Я был арестован вторично весной агентами охранного отделения в глухое, в зловещее и подлое время.
Одиночная камера, куда меня поместили, находилась на четвёртом этаже. Она показалась мне даже приветливой. Асфальтовый зернистый пол тепло блестел чёрным глянцем, от стен пахло свежей известью и мелом, но я уже не испытывал любопытства, какое бывает при первом заключении. В тюрьме самое неприятное — дверь. Естественную привычку свободно входить и выходить нужно постоянно ограничивать особым усилием. И тогда становится досадно, тоскливо и скучно. К тому же я был свободен всего лишь три месяца…
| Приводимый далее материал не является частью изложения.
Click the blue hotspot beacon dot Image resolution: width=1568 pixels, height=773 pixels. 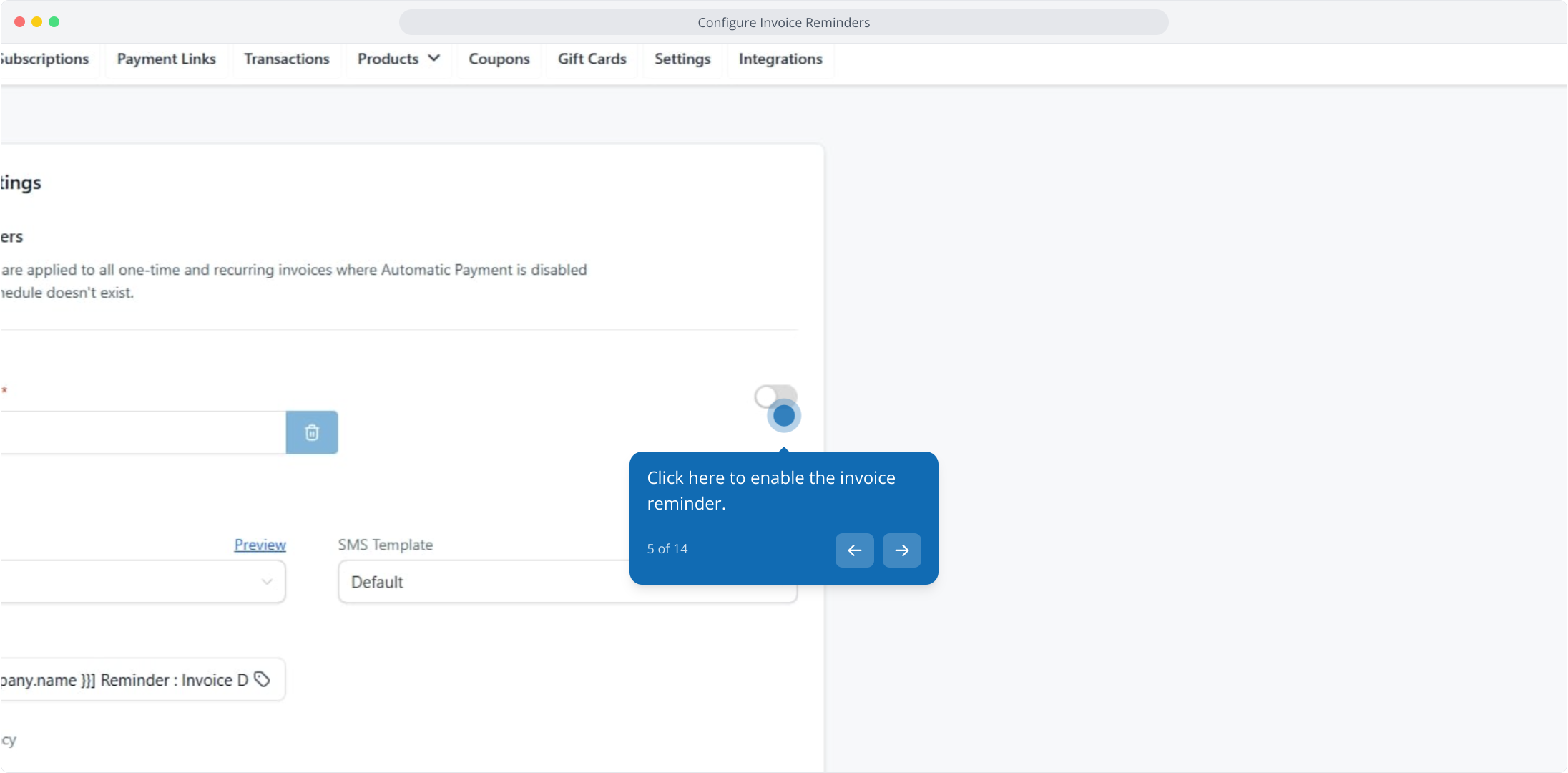point(784,416)
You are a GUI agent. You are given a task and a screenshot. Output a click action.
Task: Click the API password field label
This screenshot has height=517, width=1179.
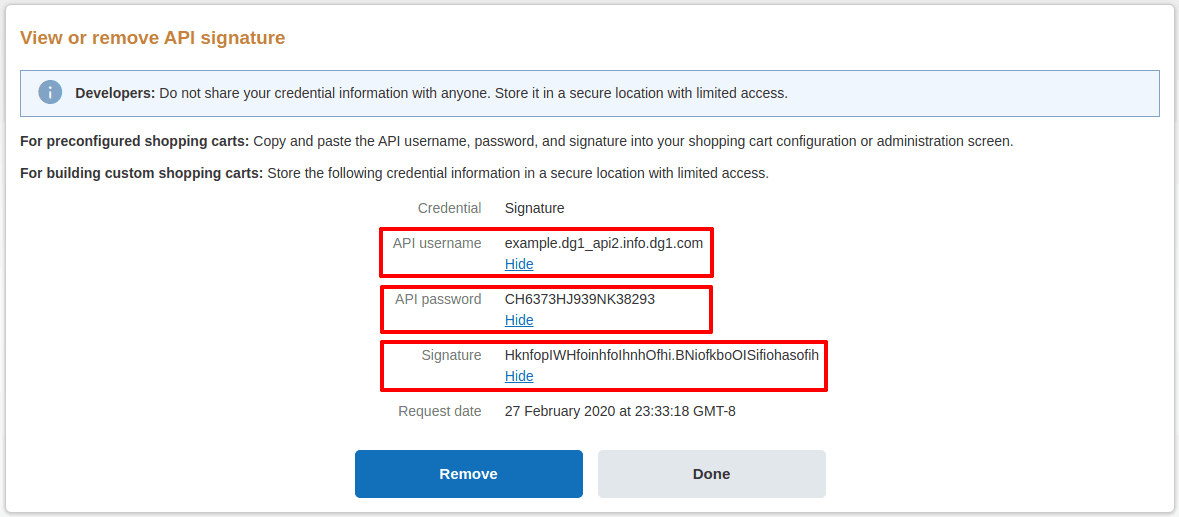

А по утрам солнце горячо, молодо и щедро сплошной золотой россыпью прорывалось ко мне сквозь двойные решётки. И от него, и от счастливо воркующих на подоконнике голубей, и от майской неомрачённой небесной сини хотелось жмуриться, потягиваться, улыбаться. Я тихо насвистывал, говорил сам с собой. Это было глупо. Я косился на дверь, опасаясь, как бы меня не увидел и не подслушал дежурный надзиратель.
Я решил заниматься гимнастикой, принимать солнечные ванны, снимал рубашку, подходил к раскрытому окну, подставляя жёлтым квадратом грудь, спину, плечи. «Всюду жизнь, — убеждал я себя. — И в тюрьме можно загореть и поздороветь, старина. Будь настойчив». И я был настойчив.